Diagnosis and evaluation of AdSD is challenging as there are no specific tests to diagnose it. Various tests mentioned in literature are perceptual, acoustic analysis, and subjective self-assessment tests. These can be used to help in diagnosis and also to evaluate voice post-procedure. [2] Perceptual tests include rating on GRBAS scale, phonatory break analysis. Post intervention, acoustic analysis may show improvement in jitter, shimmer and maximum phonation time. Subjective tests like VHI can also be used to assess the improvements in voice. Aerodynamic measurements or electromyography may also be used.
Diagnosis can be confused with muscle tension dysphonia. [3] The patient may present in a similar manner and laryngoscopic imaging may be confusing. AdSD can be differentiated by evidence of voice breaks during vocalization, greater variation in speech; also spasms in muscle tension dysphonia are sustained throughout, whereas in adductor spasmodic dysphonia they are irregularly placed at the time of adduction.
Various treatment modalities have been described. Unilateral sectioning of RLN was the first treatment introduced for spasmodic dysphonia; it acted by paralyzing all the muscles on one side of larynx. [4] Botulinum toxin injection is presently the gold standard treatment modality. Under EMG guidance 0.25-2.5 U of Botulinum toxin can be injected into the thyroarytenoid muscle bilaterally. 1.5 U of toxin has been found to be adequate without causing any side effects. [5],[6] These injections need to be repeated every 6 monthly though a lower dose may be required after initial sittings because of long-term effects of Botulinum toxin. [6] It acts by blocking the release of acetylcholine at the motor endplates; a central action is also suggested. Patient can have breathiness, swallowing difficulty following the injection which resolves over time. The dose of Botulinum toxin used should be such that benefit of improvement in voice should be matched with risk of producing aphonia, breathiness, and swallowing difficulties. After a few weeks of injection, innervation of new fibers is started by the nerve endings resulting in re-appearance of symptoms by 4-6 months. After one to five injections results have been found to be consistent. [5] Surgical options available for intractable cases of AdSD not responding to medical management are bilateral thyroarytenoid muscle myectomy, neurectomy, combined neurectomy and myomectomy, and laryngoplasties. Trans-oral laser assisted partial thyroarytenoid myectomy has also been described. [7] Functional reinnervation of vocal folds after selective laryngeal adductor denervation has also been tried recently. Laryngoplasties/Laryngeal framework surgeries involve changing the shape of the laryngeal cartilage. In AdSD this can be done by pushing the anterior commisure back to relax the vocal cords. Isshiki described the type II thyroplasty which comprised widening of the thyroid cartilage. [8],[9] It involved incising the thyroid cartilage and placing a piece of silastic between the two edges, as the vocal cords will be held apart thus reducing the effect of hyper adduction on the vocal cords. Improvements in symptoms such as hyper function, tremor of voice have been reported. Surgeries for AdSD invariably result in a breathy voice. [8] Long-term effects of the type II thyroplasty were questioned earlier but a few recent studies have established the improvement in voice with the surgery. [10]

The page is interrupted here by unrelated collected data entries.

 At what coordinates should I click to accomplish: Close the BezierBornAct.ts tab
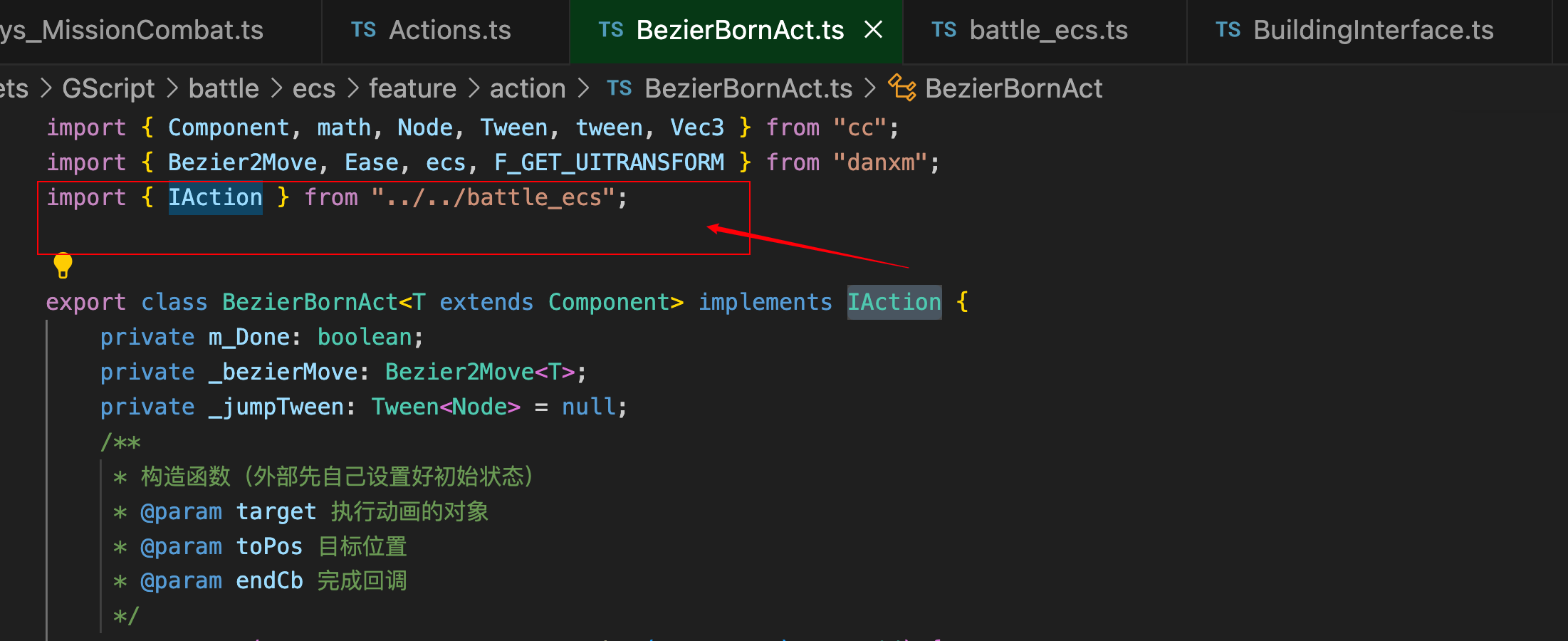(x=873, y=30)
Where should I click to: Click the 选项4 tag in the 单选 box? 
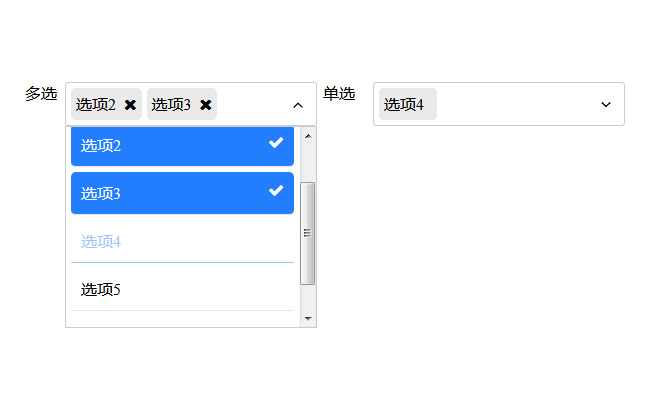point(404,105)
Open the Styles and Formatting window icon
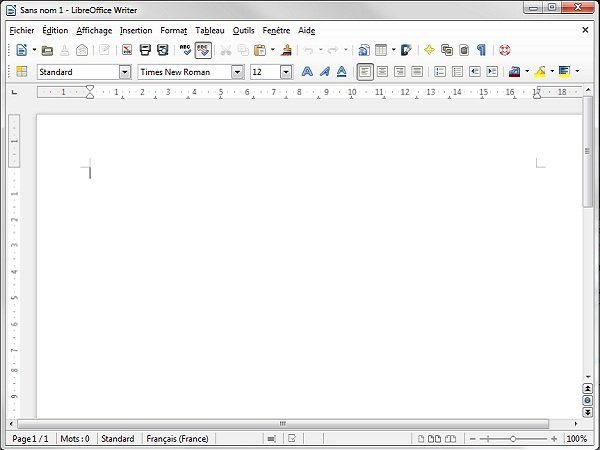The height and width of the screenshot is (450, 600). pos(19,72)
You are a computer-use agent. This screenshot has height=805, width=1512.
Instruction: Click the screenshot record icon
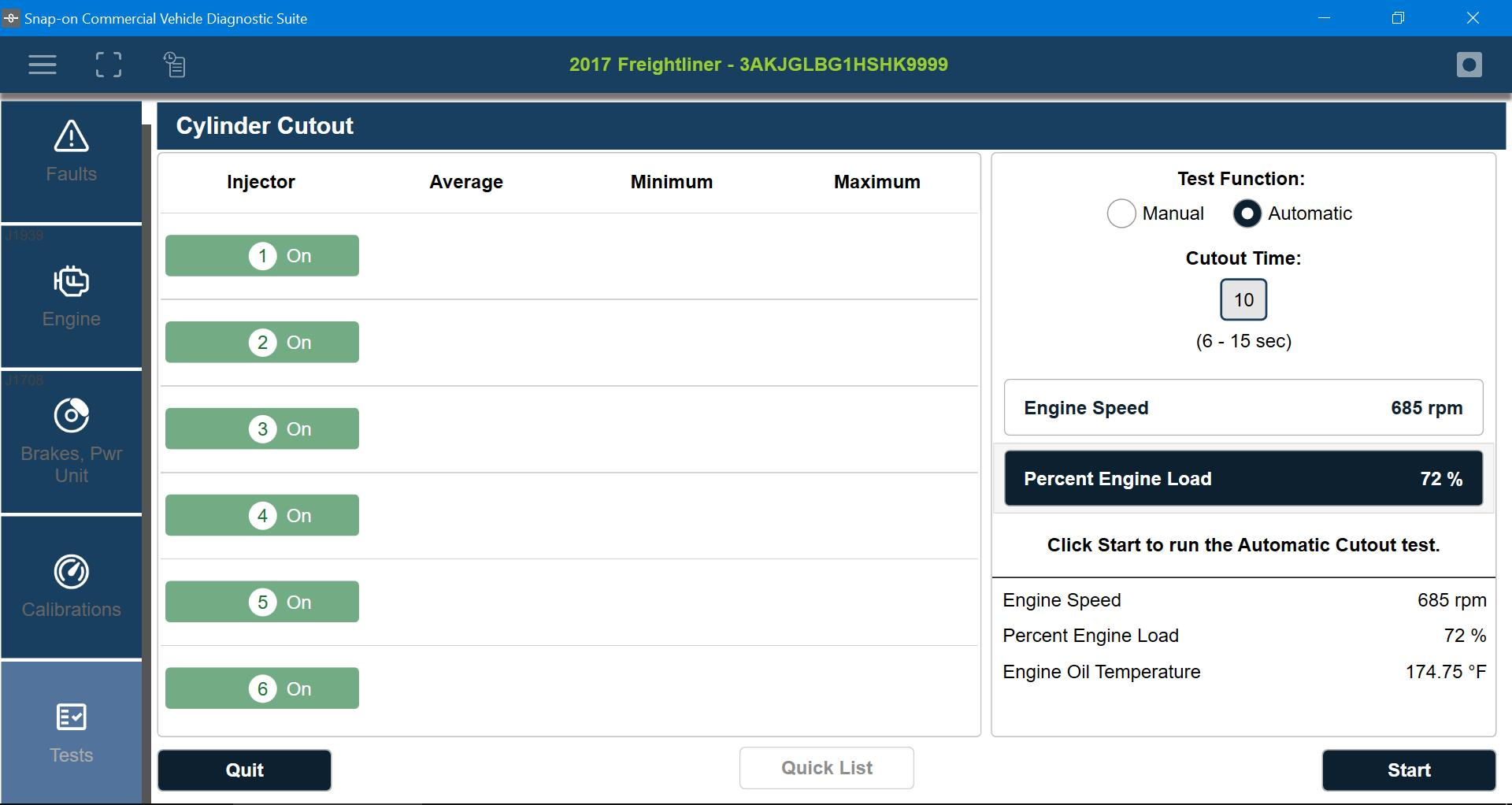point(1469,65)
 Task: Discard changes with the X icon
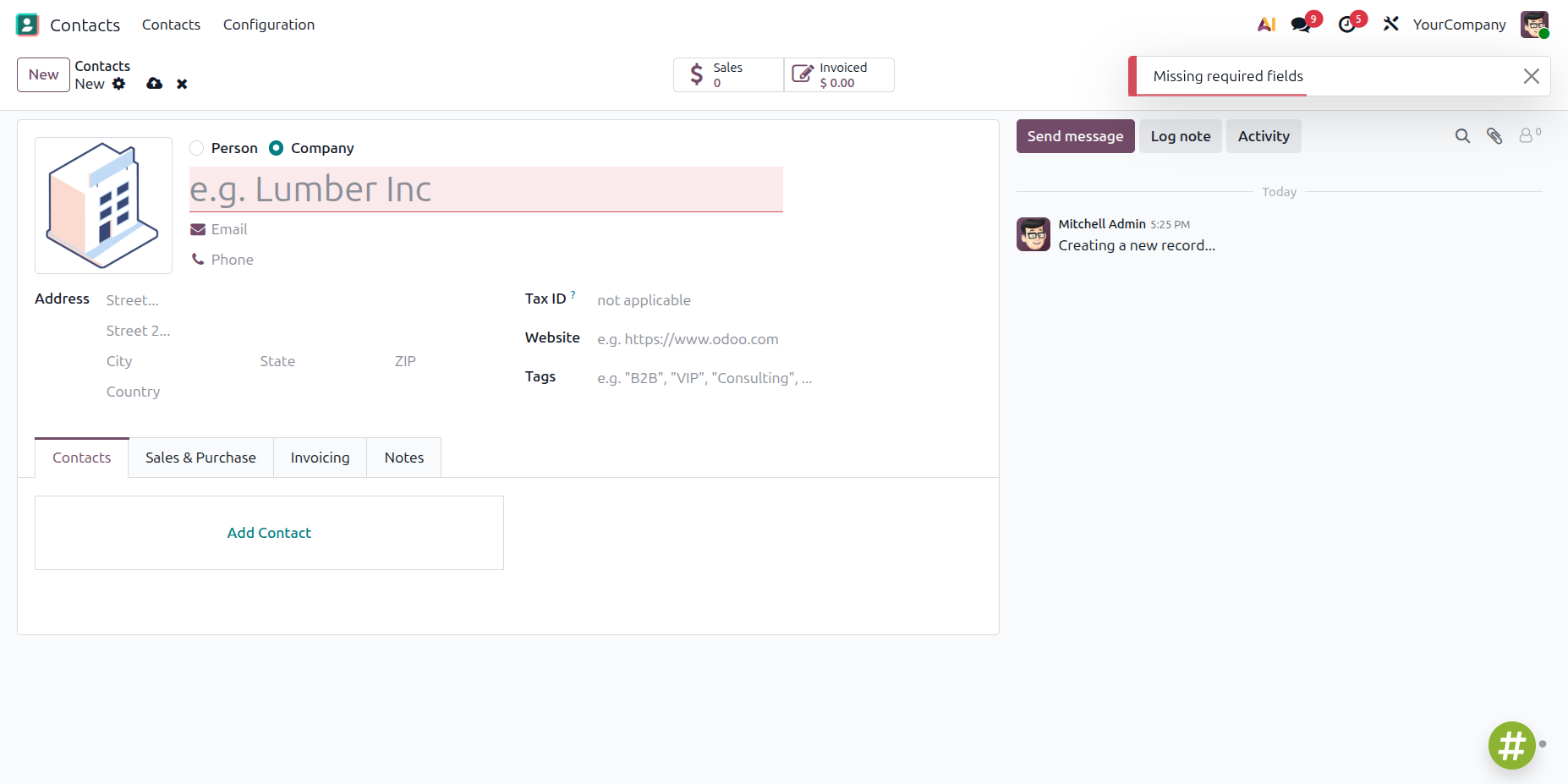point(182,84)
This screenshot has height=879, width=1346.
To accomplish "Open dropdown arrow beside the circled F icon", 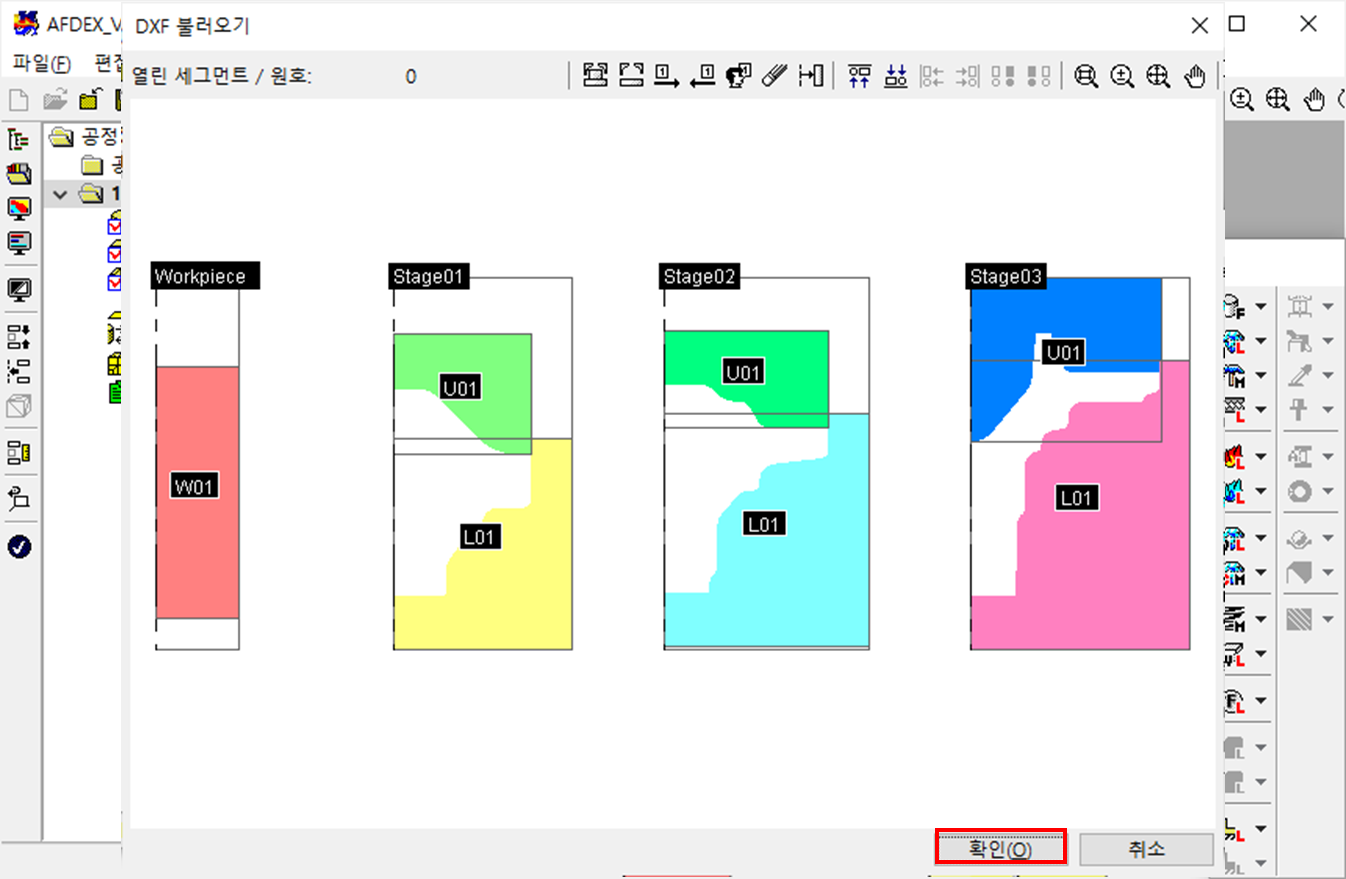I will (1260, 700).
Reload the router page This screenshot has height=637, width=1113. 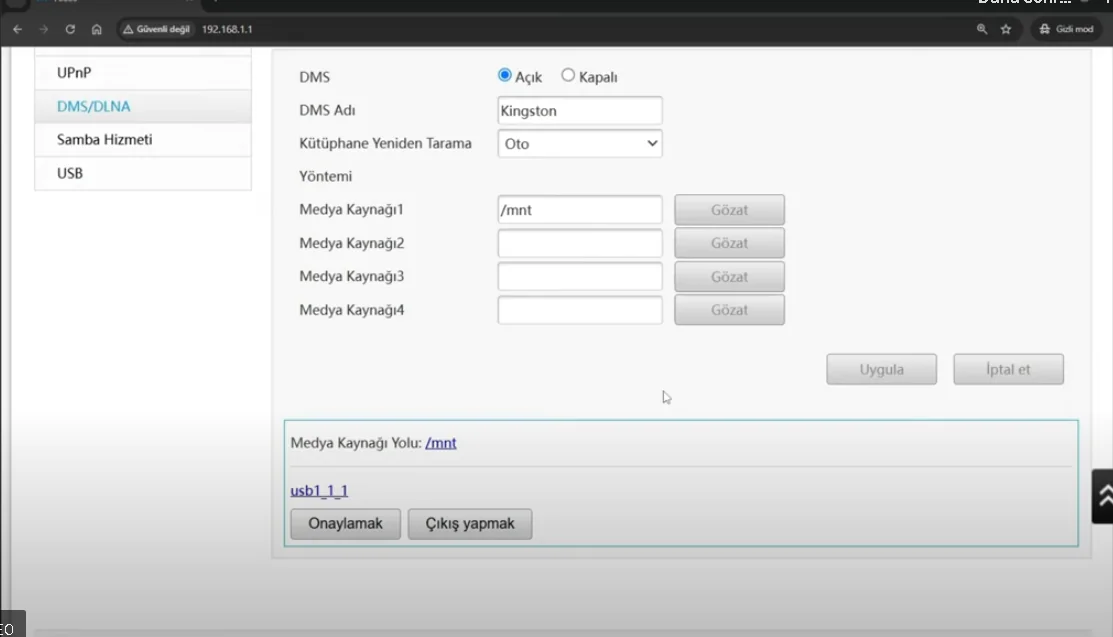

Our patient, a case of AdSD who had good improvement initially with injection Botulinum toxin failed to show improvement with subsequent injections. As he was an intractable case of AdSD and his quality of life was affected, he was taken up for thyroplasty after appropriate counseling about the hoarseness of voice expected after surgery. Thyroplasty type II was preferred because it does not demand high expertise or technicality and is a completely reversible, low cost procedure which can be done under local anesthesia with gratifying results.
| Conclusions | | |
The message of this article is to highlight that Botulinum toxin is the gold standard for treatment of AdSD and in intractable cases with deterioration of quality of life surgical techniques like thyroplasty type II may be utilized.
| References | | |
| 1. | Edgar JD, Sapienza CM, Bidus K, Ludlow CL. Acoustic measures of symptoms in abductor spasmodic dysphonia. J Voice 2001;15:362-72.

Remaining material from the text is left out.